Top of LISTED RECORDS
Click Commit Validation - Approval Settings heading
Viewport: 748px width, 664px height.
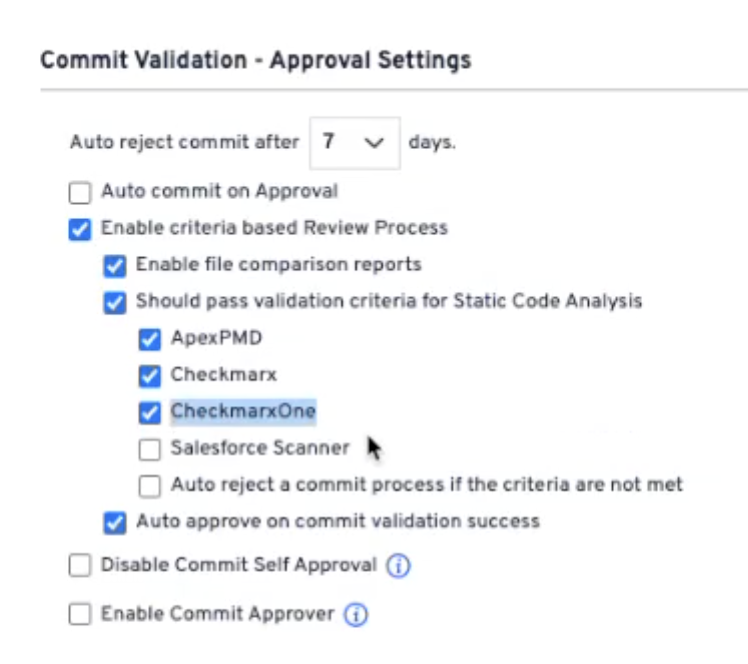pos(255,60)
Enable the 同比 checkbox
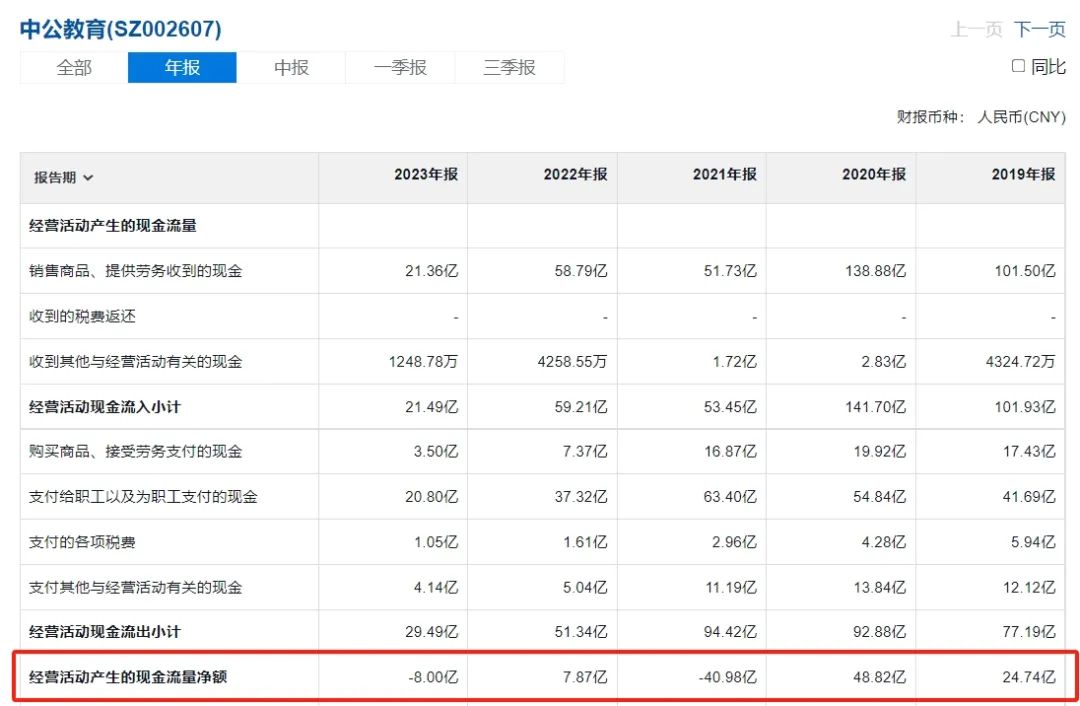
Bottom of LISTED RECORDS
Top of LISTED RECORDS
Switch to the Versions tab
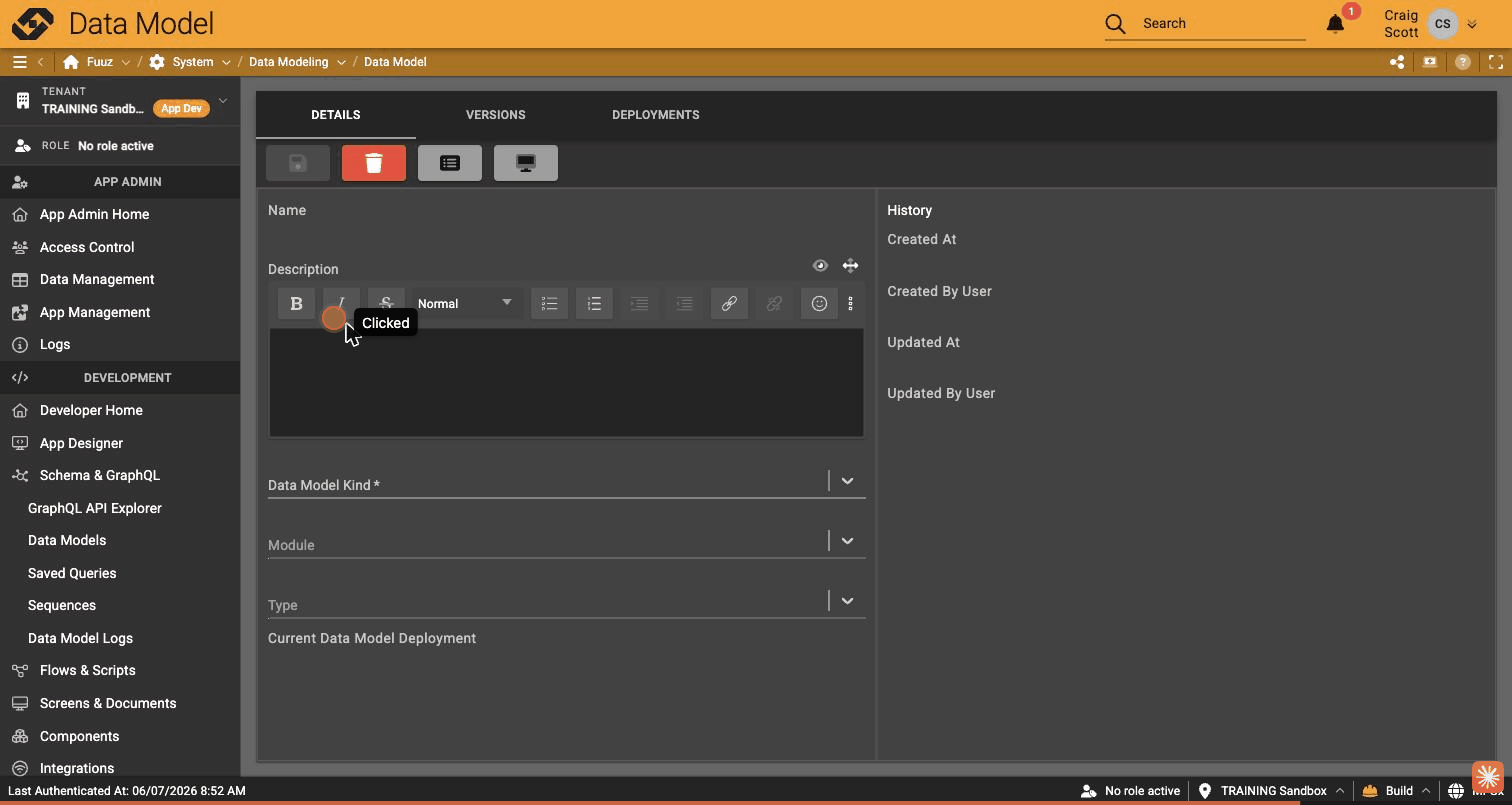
Bottom of LISTED RECORDS
### WHAT IS REQUIRED
Within the listing above, find the line containing "Viewport: 748px width, 664px height." and the line containing "Enable the 同比 checkbox". Transcribe them and everything between them exactly, leaving out the pictures.

### ANSWER SPACE
Viewport: 748px width, 664px height.
pos(255,60)
Enable the 同比 checkbox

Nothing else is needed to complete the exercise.